-- start EXTRACTED DATA --

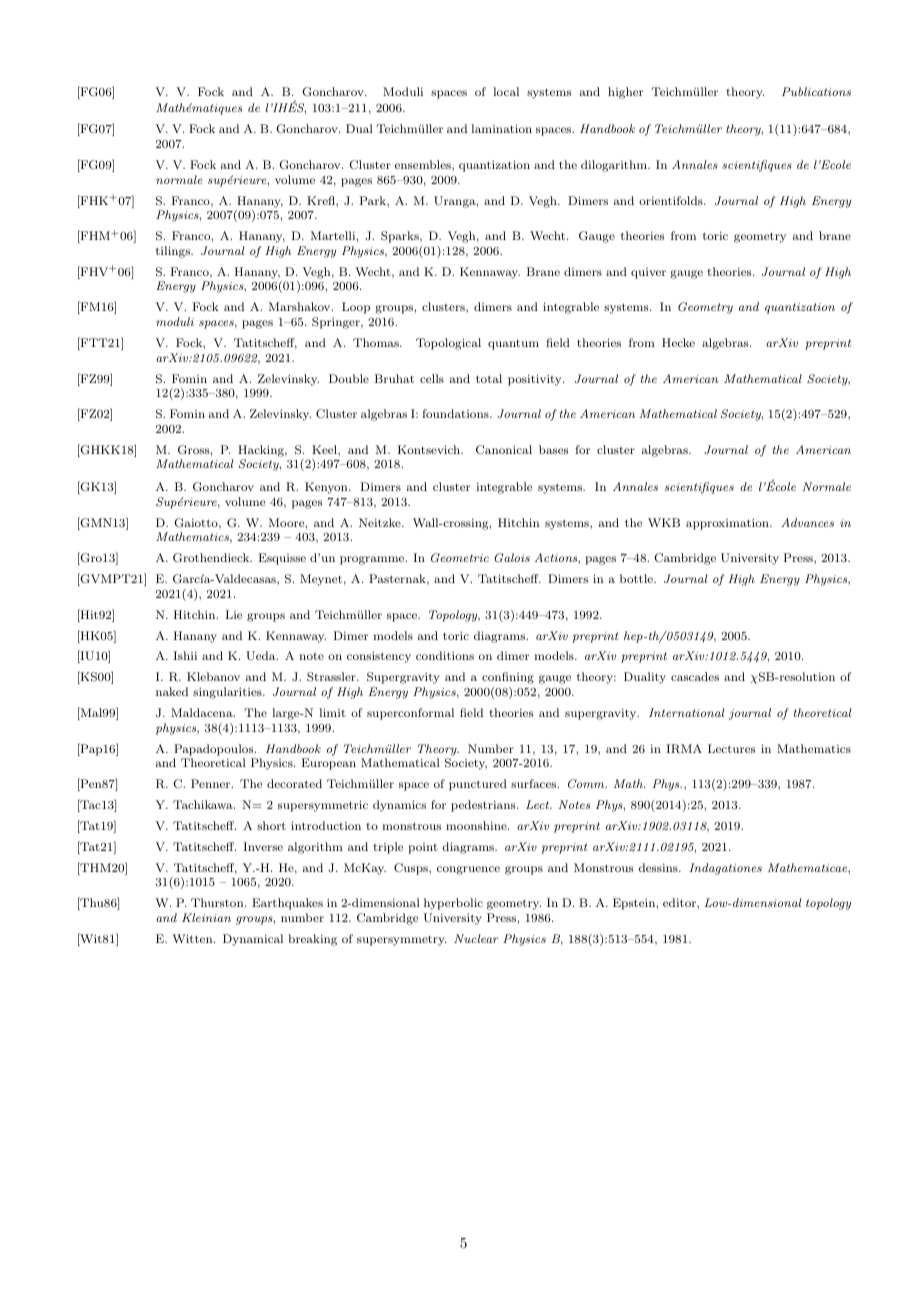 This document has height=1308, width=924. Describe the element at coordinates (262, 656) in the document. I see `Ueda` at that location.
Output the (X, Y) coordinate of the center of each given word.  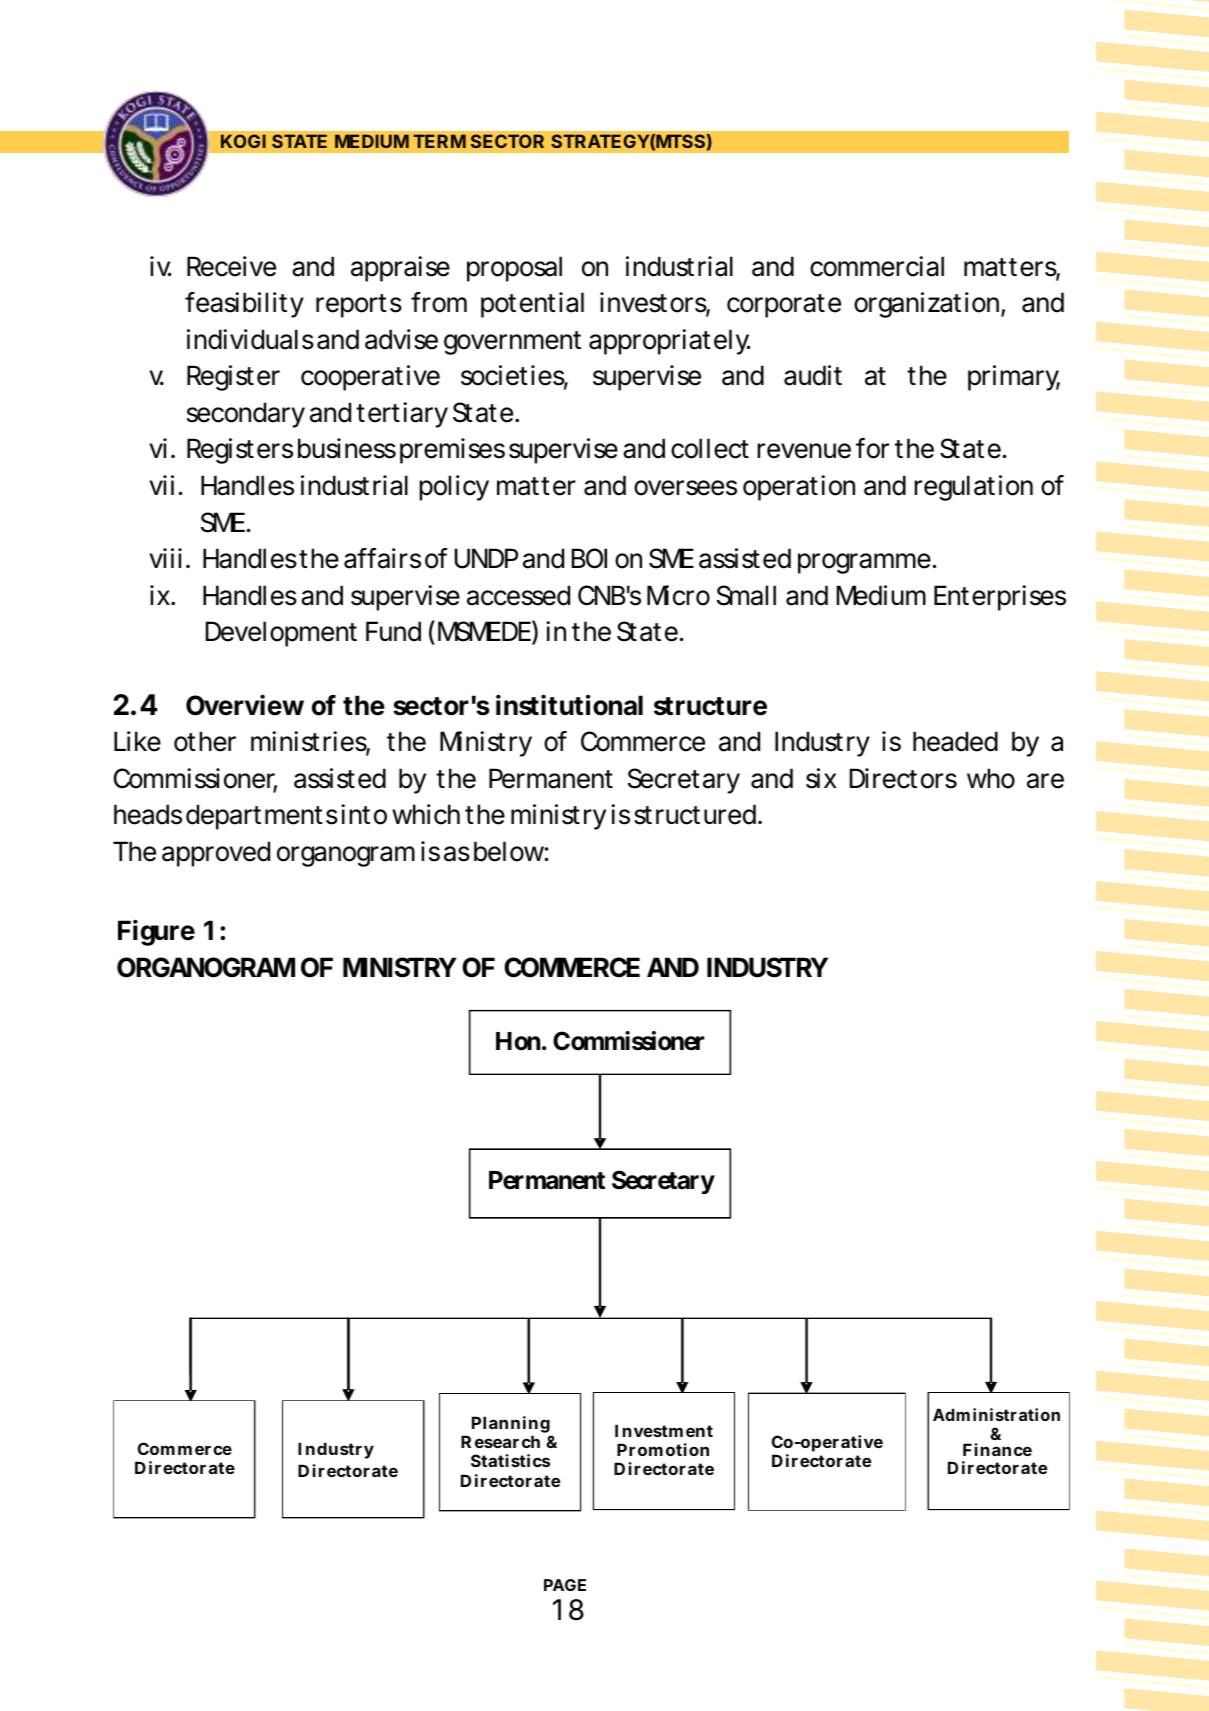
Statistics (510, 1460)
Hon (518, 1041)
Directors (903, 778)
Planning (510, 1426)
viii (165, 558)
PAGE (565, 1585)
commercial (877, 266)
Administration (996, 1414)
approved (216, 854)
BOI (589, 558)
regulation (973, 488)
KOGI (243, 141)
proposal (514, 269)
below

-- end EXTRACTED DATA --

### [STATED GOAL]
Print all of the entries above again word for word, omitting the images.

### [PROBLEM SOLUTION]
 This document has height=1308, width=924. Describe the element at coordinates (262, 656) in the document. I see `Ueda` at that location.
Output the (X, Y) coordinate of the center of each given word.  
Statistics (510, 1460)
Hon (518, 1041)
Directors (903, 778)
Planning (510, 1426)
viii (165, 558)
PAGE (565, 1585)
commercial (877, 266)
Administration (996, 1414)
approved (216, 854)
BOI (589, 558)
regulation (973, 488)
KOGI (243, 141)
proposal (514, 269)
below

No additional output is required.